The Verdier dual of a complex of sheaves $F$ on a complex manifold $X$ is defined in the derived category $D_b(X)$ as $\mathcal{RHom}(F,\mathbb{D}_X)$, where $\mathbb{D}_X$ is the dualizing "sheaf" (actually a member of the derived category). I have seen $\mathbb{D}_X$ be given as $\pi^! \mathbb{C}_{pt}$, where $\pi$ is the map from $X$ to a singleton, and for the case of $X$ a compact, complex manifold, $\mathbb{D}_X$ is the orientation sheaf, shifted in $D_b(X)$ by the dimension of $X$.

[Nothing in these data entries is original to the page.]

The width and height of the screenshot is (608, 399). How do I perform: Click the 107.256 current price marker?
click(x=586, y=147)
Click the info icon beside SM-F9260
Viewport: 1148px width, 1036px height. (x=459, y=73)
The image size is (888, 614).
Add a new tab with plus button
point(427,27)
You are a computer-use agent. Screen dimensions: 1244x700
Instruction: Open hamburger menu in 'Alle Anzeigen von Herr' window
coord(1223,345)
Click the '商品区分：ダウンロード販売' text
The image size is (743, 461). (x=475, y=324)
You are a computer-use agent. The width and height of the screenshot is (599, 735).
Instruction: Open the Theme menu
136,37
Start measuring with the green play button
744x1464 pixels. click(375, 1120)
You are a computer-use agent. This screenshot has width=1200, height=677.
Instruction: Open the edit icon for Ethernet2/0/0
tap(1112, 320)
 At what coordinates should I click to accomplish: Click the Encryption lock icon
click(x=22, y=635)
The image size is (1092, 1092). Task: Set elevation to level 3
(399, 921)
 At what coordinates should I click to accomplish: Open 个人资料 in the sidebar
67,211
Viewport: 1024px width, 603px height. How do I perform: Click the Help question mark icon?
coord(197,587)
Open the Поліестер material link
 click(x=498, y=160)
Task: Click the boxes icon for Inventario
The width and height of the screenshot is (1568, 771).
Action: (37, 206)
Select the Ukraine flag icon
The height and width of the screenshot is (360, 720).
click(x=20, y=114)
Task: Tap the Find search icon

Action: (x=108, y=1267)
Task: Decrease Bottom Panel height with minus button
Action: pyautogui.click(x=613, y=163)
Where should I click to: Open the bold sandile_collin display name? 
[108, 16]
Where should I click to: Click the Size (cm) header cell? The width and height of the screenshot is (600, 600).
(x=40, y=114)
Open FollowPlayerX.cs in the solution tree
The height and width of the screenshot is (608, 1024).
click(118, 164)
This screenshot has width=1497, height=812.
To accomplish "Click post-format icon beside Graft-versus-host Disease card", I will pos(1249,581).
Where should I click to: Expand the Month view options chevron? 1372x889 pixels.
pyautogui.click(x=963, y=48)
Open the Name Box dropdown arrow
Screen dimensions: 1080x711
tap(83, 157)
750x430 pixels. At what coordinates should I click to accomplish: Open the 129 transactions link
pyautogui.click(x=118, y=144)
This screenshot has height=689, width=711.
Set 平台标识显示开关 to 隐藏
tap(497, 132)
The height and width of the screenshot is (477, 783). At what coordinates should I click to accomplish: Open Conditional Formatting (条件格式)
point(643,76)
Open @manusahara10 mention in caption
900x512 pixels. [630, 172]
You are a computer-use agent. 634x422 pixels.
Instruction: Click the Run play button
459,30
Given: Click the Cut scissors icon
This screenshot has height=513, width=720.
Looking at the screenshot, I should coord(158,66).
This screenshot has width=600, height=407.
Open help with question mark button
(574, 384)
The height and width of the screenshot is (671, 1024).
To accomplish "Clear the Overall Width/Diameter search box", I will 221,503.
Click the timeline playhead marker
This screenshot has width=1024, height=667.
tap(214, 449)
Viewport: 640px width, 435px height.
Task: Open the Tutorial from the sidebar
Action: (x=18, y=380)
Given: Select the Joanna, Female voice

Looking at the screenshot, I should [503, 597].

Now, consider the case that $X$ is compact. Then $\pi$ is a proper map, and $\pi_\ast = \pi_!$. Then, because adjoints of the same functor are naturally isomorphic to each other, we have that the adjoints of $R\pi_\ast$ and $R\pi_!$ are the same, i.e. $\pi^\ast = \pi^!$. But then $\pi^\ast \mathbb{C}_{pt} = \pi^! \mathbb{C}_{pt}$. The first of these is just the constant sheaf on $X$, while the second is supposedly $\mathbb{D}_X$. However, these are supposedly not quasi-isomorphic; $\mathbb{D}_X$ is supposed to be non-zero in degree n only, while $\mathbb{C}_{pt}$ is non-zero in degree 0 only.
What am I missing? I am guessing my mistake is because I do not understand the point of the dualizing sheaf. Can anyone explain why we use the dualizing sheaf instead of the constant sheaf?